Sunday, October 25, 2015

#132.....Ending ECT

     I went into a hospital's Psychiatric Unit, at the end of September.  I stayed in-patient for 8 days.
During this time, I went for several Electro-Convulsive Therapy treatments.  In the past more primitive, less empathetic years, it was called "Shock Treatments"  After I left the hospital, I went for a few more ECT treatments.
     My experience with ECT leaves me confused, about how I think and feel about it.  I believe that it  has helped me, but I panicked in the end and quit.  I am terrified of general anesthesia, and general anesthesia is a necessity with ECT.  I have had serious problems with  anesthesia, at another hospital during ECT, in the past.  Consequently, I feared waking up during the treatment, or worse, dying from the treatment.  My fears weren't totally rational.  On the day of my 8th treatment, I broke down, and told the Medical Assistant, that I was sorry, but I was cancelling my appointment, because I was too scared.

Records supplied:
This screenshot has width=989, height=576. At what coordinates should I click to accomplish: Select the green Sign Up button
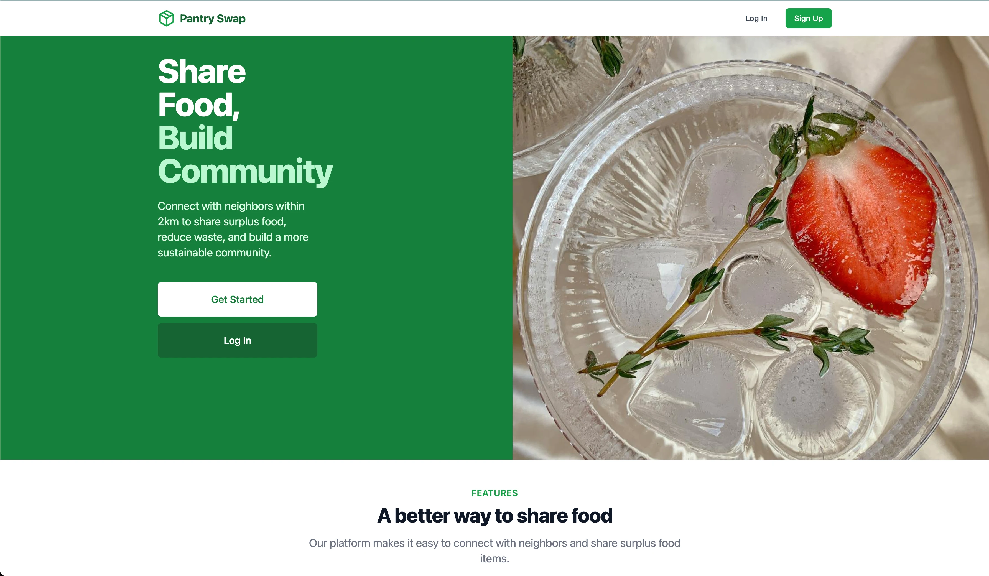click(808, 18)
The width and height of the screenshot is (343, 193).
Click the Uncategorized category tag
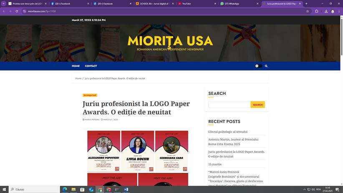90,95
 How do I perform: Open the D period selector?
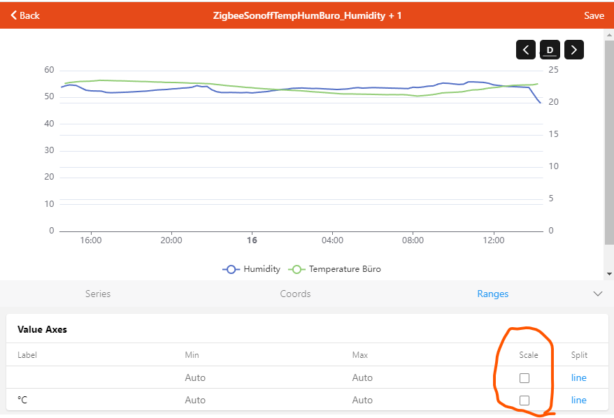tap(550, 50)
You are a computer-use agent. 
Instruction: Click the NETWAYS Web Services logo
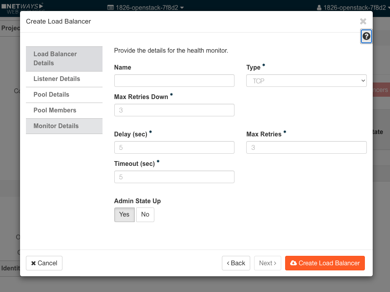pos(23,7)
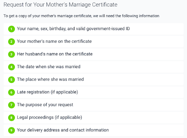Click the green number 5 badge
Viewport: 187px width, 138px height.
[11, 80]
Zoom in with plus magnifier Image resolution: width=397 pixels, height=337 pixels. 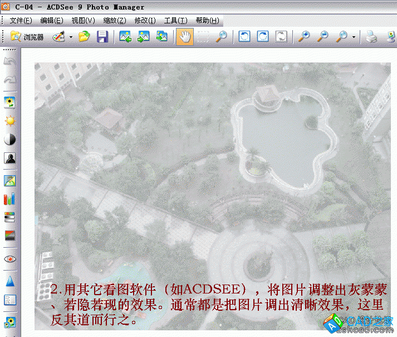pos(304,37)
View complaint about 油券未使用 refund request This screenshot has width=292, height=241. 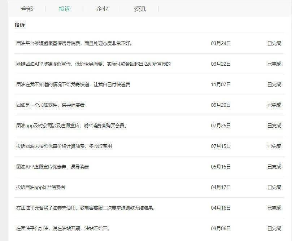click(86, 208)
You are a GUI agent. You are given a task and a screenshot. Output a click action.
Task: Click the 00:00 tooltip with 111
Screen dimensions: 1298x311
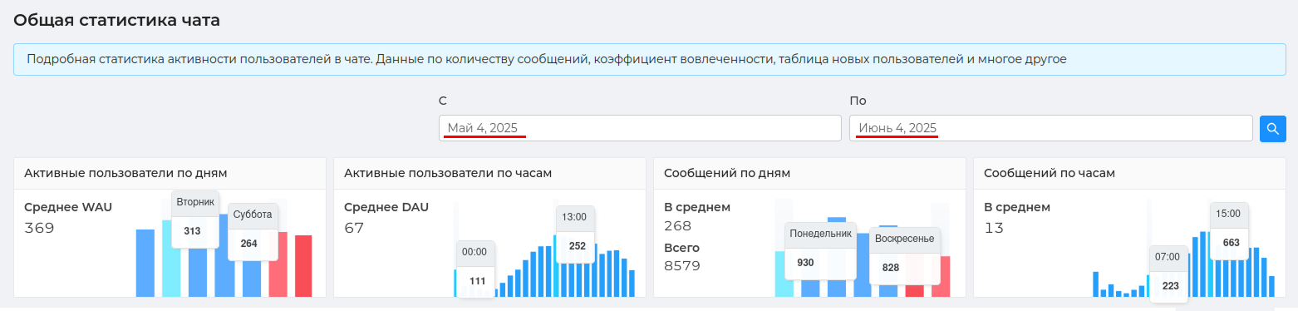(x=474, y=269)
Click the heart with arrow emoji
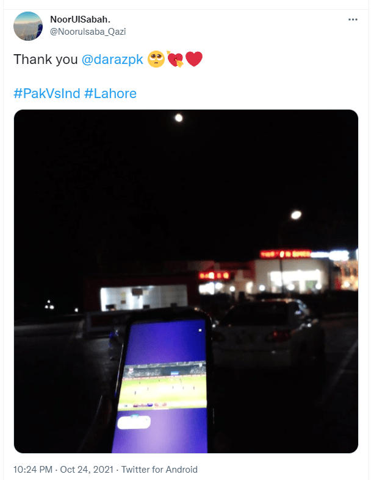This screenshot has height=480, width=374. [174, 58]
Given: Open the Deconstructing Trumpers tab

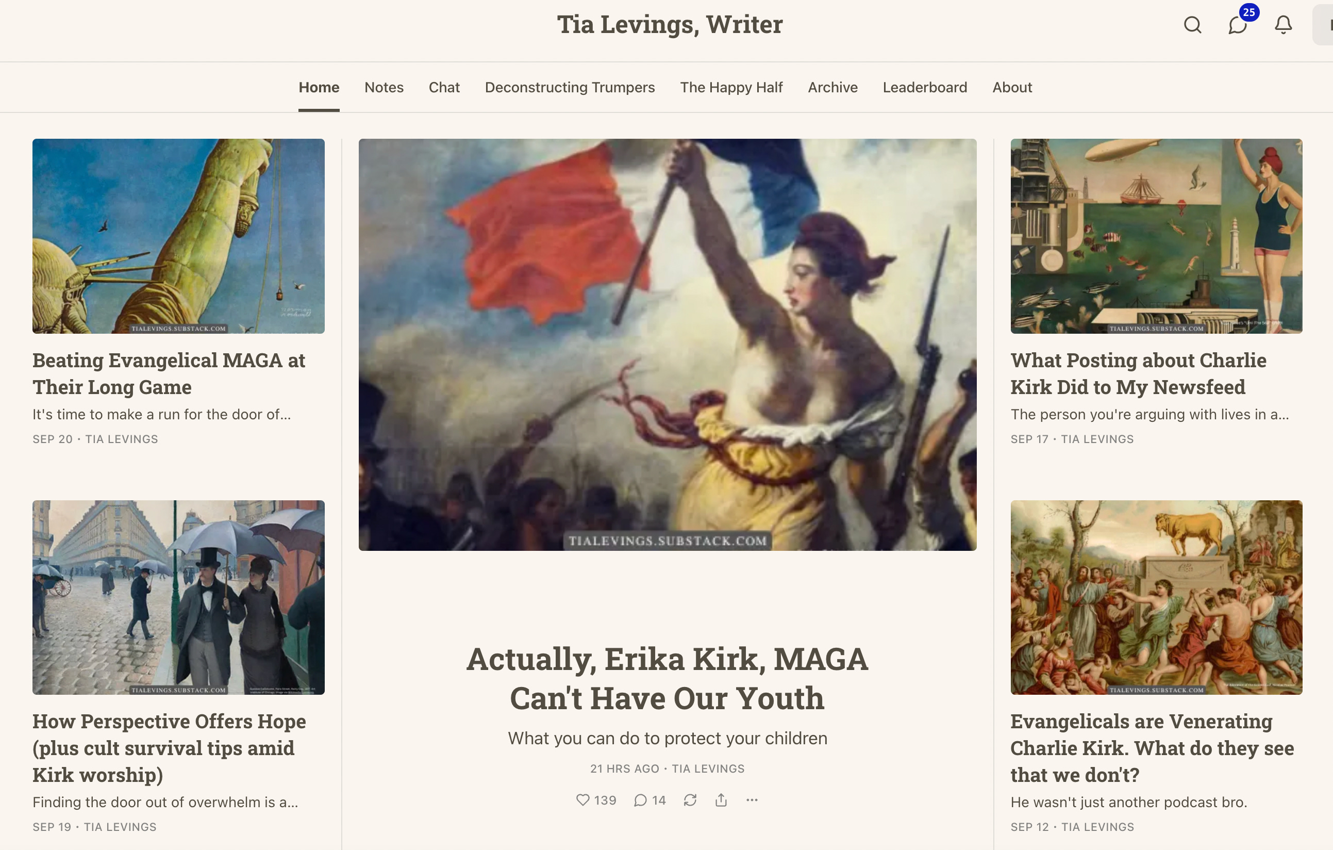Looking at the screenshot, I should 570,87.
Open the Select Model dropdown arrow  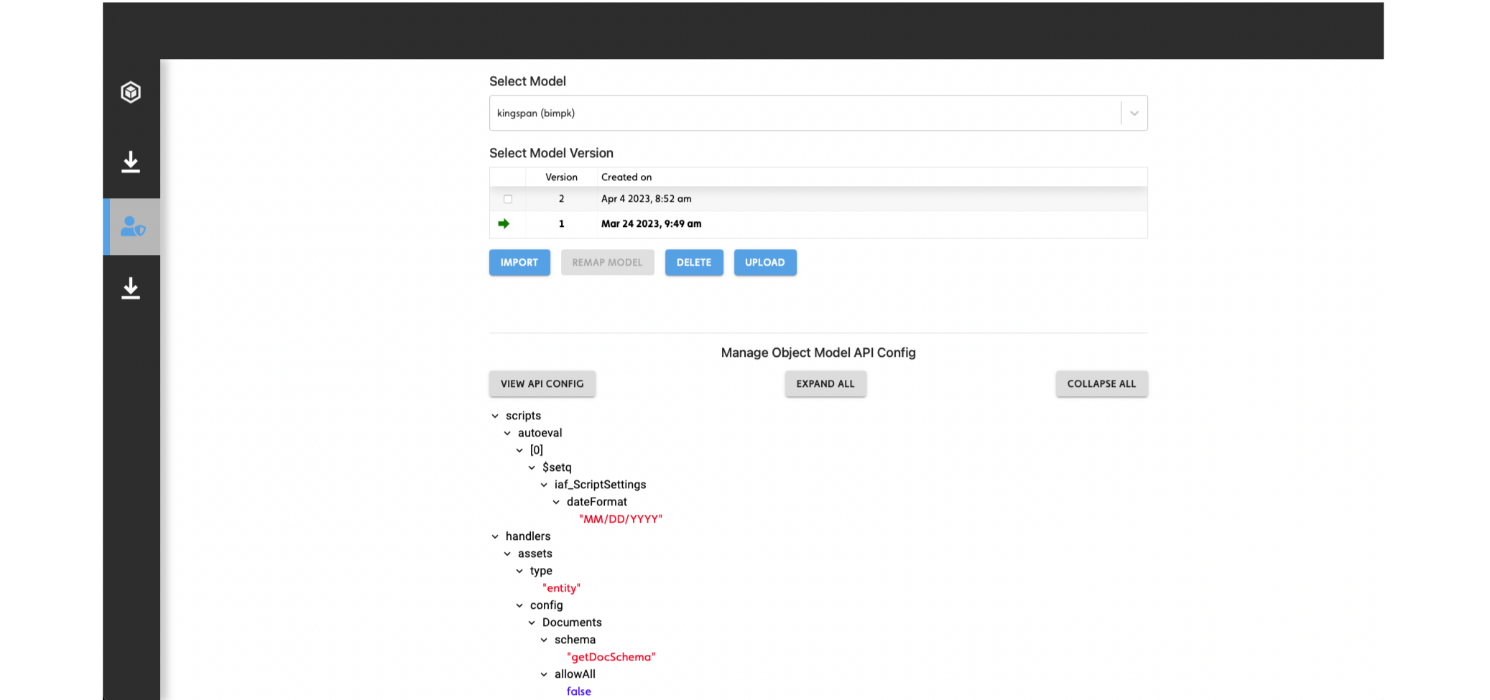(x=1134, y=113)
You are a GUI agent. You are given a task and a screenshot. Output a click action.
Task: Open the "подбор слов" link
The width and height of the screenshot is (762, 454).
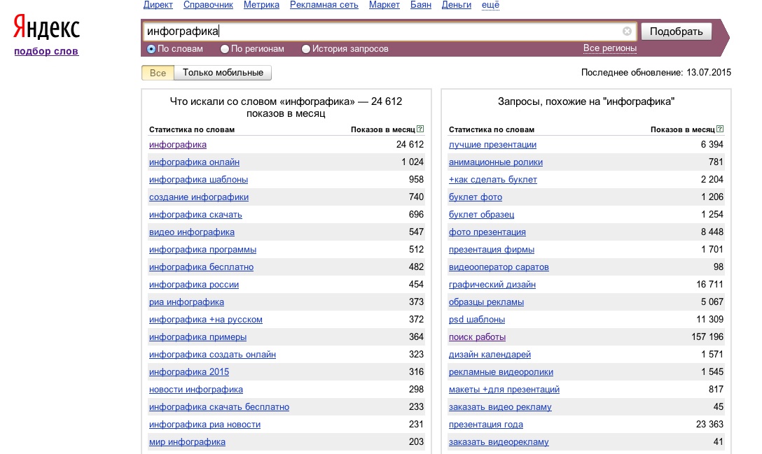46,51
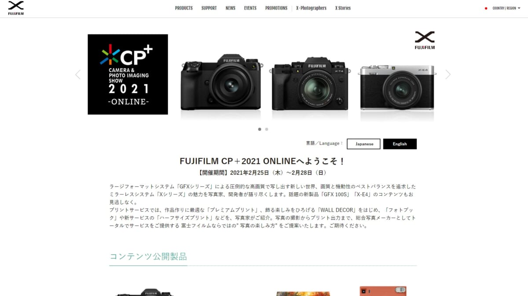The width and height of the screenshot is (528, 296).
Task: Open the PROMOTIONS link
Action: tap(276, 8)
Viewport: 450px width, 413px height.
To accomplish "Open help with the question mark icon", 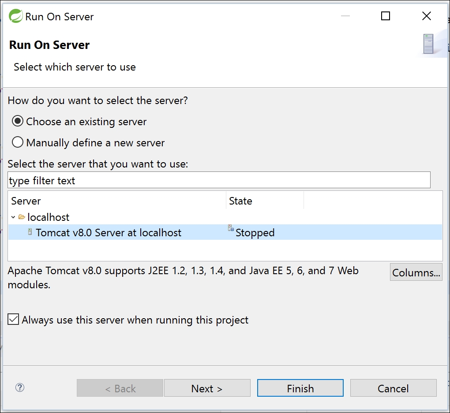I will (20, 387).
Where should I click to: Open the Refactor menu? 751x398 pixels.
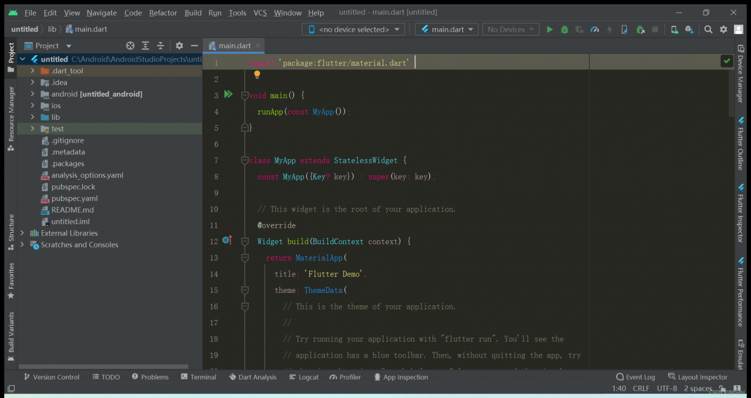[x=163, y=13]
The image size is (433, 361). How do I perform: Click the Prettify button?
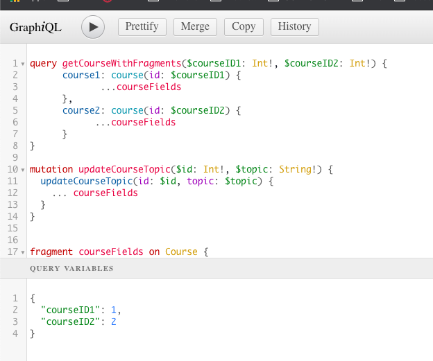tap(142, 26)
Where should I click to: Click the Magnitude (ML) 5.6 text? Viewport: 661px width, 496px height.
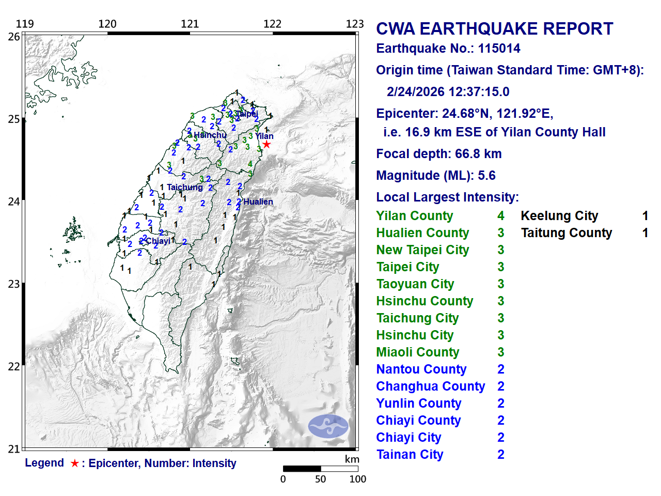click(x=435, y=176)
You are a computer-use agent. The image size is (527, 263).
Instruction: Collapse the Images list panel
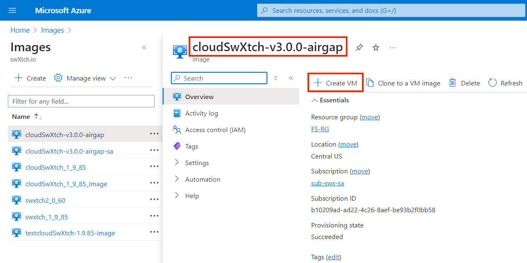click(x=144, y=47)
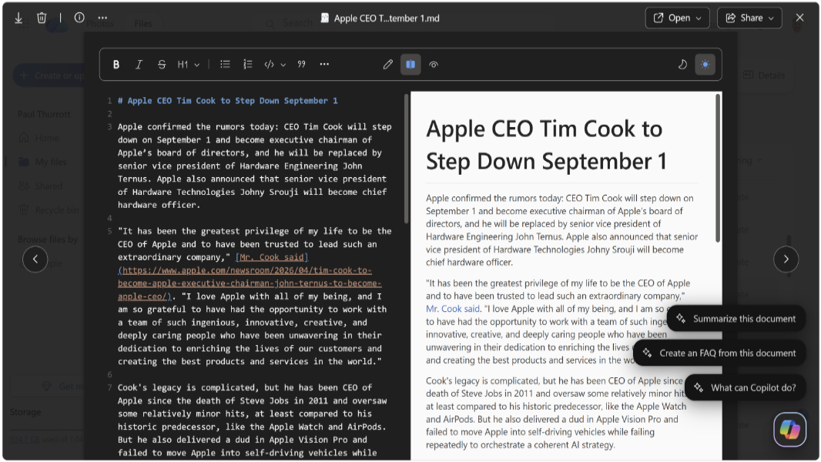Viewport: 821px width, 462px height.
Task: Insert a blockquote
Action: click(301, 64)
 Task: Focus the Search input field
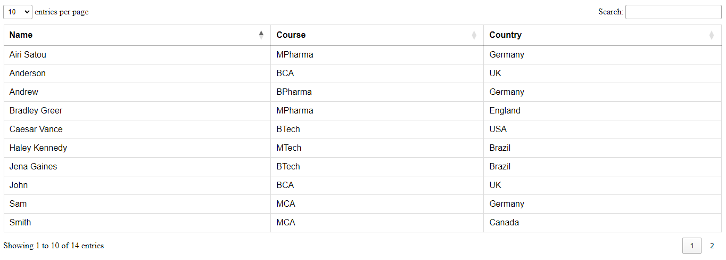tap(673, 12)
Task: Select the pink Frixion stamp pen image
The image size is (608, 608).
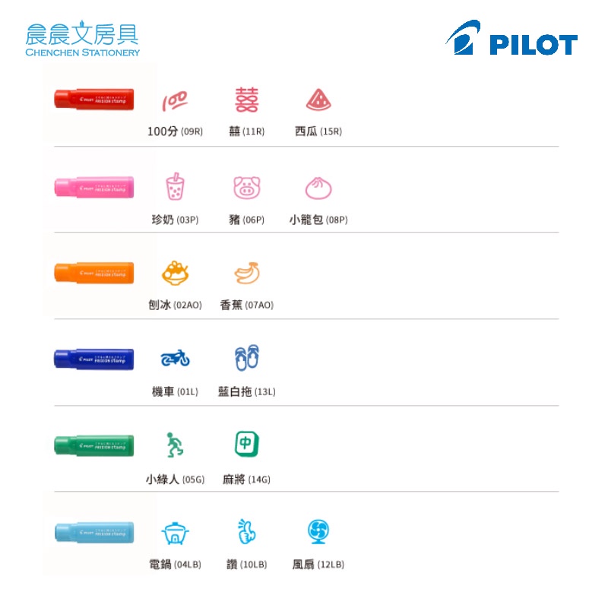Action: click(x=94, y=187)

To do:
a – In the blog post on ending ECT, how many days did the writer stay in-patient at the hospital's Psychiatric Unit?
b – Carry on the blog post on ending ECT from its final sentence.
The records have nothing to do with the blog post on ending ECT.

Responses in order:
a – 8 days.

b –
     ECT, can cause a loss of memory, also, and I lost a great amount.  It's a disturbing feeling.  You feel helpless, not being able to remember things.  I had to be re-trained to do my office assistant job, which felt humiliating.  Not everyone who gets ECT, has a memory loss problems.  Everyone's experience is different.  I would neither recommend nor disapprove of ECT, if you asked me my opinion.
     I am going through medication changes, and I think that it has also helped me.  My attitude, is getting better everyday.  I'm starting to enjoy myself again.  And I am thankful for all of the prayers that I have recieved.